The project is developing methods for rapid surveys and species identification from bulk samples using next-generation sequencing.


Our approach is an adaptation of ‘metagenomics’ procedures used to study complex mixtures of samples in microbial communities, but using sequences from mitochondrial (mt) genomes. 

The large number of mitochondria in each cell ensures that mtDNA is enriched over the nuclear genes. Depending on the species and the tissue used, some 0.2%-1% of all reads in metagenomic sequencing studies are derived from mtDNA.  Only this fraction is targeted for sequence analysis, after further enrichment with various procedures that exploit the greater AT content of mtDNA compared to nuclear DNA in insects. 

Next-generation sequencing

Technology produces huge numbers of sequence reads, which permits the cost effective analysis of mtDNA even if they constitute only a small fraction of the total.  

Advantages over PCR-based technologies 

such as ‘DNA barcoding’ (the sequencing of Cytochrome Oxidase I). 

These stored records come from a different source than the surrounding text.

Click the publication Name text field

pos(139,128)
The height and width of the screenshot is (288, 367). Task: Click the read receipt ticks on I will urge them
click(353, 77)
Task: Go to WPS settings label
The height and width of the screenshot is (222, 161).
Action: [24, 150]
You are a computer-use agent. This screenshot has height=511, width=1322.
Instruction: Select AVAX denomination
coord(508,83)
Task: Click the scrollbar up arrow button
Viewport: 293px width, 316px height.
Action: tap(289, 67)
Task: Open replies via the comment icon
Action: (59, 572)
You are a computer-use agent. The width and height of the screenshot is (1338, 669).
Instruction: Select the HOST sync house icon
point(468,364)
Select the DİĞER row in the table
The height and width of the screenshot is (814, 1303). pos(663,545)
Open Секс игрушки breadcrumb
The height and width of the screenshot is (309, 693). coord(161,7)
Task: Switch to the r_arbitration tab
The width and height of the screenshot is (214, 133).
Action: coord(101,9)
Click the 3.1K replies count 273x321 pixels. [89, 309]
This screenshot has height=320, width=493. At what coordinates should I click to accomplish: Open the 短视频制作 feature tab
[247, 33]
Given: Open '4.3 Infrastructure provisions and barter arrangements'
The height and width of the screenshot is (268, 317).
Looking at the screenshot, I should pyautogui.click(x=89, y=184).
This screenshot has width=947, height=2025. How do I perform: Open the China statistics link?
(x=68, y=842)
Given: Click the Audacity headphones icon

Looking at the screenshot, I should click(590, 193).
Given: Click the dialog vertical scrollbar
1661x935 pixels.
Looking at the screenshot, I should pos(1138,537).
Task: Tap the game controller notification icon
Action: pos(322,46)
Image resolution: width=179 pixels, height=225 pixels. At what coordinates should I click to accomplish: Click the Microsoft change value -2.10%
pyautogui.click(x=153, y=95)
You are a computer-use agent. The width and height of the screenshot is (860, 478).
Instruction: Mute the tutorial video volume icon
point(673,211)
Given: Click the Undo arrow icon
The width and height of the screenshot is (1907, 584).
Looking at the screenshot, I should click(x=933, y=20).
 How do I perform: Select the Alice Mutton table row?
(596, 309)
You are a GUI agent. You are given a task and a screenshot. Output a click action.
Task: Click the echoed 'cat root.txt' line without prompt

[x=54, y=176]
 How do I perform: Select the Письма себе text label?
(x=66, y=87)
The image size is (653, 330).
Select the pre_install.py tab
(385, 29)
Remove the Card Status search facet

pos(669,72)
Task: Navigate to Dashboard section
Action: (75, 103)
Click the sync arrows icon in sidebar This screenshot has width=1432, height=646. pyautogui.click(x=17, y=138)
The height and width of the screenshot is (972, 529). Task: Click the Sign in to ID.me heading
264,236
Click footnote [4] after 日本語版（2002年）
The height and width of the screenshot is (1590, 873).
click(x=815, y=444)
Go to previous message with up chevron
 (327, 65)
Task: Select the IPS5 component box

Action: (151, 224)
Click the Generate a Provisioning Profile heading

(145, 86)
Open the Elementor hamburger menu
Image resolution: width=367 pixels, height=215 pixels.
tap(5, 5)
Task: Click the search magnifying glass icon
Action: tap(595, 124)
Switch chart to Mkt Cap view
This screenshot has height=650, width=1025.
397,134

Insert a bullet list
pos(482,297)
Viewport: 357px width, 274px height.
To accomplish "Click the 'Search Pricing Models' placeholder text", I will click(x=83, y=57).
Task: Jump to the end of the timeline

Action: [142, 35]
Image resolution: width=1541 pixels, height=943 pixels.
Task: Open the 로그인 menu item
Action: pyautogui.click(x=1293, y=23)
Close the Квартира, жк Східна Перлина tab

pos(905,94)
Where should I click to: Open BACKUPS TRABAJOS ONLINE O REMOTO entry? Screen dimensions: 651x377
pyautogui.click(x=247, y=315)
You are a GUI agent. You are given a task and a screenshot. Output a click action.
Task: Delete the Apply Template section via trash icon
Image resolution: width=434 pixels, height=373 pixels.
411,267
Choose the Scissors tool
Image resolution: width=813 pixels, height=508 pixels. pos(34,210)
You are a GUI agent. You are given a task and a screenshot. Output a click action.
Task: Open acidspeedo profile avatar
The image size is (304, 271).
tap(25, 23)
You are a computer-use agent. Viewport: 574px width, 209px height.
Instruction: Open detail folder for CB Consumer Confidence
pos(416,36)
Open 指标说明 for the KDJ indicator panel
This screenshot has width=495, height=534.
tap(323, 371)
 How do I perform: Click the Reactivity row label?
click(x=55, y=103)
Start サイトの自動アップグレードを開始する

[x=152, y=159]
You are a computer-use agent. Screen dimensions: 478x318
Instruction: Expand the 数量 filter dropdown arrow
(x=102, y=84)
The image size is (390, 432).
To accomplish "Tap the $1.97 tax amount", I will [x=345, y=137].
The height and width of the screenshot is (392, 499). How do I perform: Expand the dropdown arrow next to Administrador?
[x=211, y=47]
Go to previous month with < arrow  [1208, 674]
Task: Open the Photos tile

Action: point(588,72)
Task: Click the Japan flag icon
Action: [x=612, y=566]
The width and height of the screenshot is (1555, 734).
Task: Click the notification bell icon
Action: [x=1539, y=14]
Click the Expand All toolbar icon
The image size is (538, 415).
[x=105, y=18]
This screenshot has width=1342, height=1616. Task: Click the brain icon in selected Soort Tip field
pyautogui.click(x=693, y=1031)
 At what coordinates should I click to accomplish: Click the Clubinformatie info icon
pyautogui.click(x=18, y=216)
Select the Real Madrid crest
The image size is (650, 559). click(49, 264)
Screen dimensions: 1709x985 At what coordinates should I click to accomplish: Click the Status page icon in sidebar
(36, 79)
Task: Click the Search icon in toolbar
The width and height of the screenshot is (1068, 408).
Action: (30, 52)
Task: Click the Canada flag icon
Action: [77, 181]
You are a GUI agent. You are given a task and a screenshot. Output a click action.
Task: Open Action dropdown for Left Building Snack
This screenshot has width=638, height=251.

  • the success of PCR amplification is uneven for the various templates in the pool, resulting in incomplete or highly skewed inventories. 
  • PCR introduces errors in sequences that require the removal of suspect reads (‘denoising’) which further increases the uncertainty about the data. Instead, direct counts of sequence reads without PCR are a better reflection of the true diversity of a bulk sample, and the abundances of reads should correspond closely to the biomass of each species in the mixture.

We employ a protocol that accommodates the need for de novo assembly as well as for identification against a reference database of mitogenome sequences.  

Reference mitogenomes can be obtained from pooled or individualized specimens either by long-range PCR or by direct sequencing from genomic DNA at high sequencing depth at a cost of £20 pounds with current technology. 

The identification of specimens requires ~100x less sequencing depth and can be performed on very large pools of hundreds of species. 

The approach therefore can easily be integrated with studies of taxonomic turnover along perturbation gradients or other functional studies of ecosystems that require species identifications for multiple samples.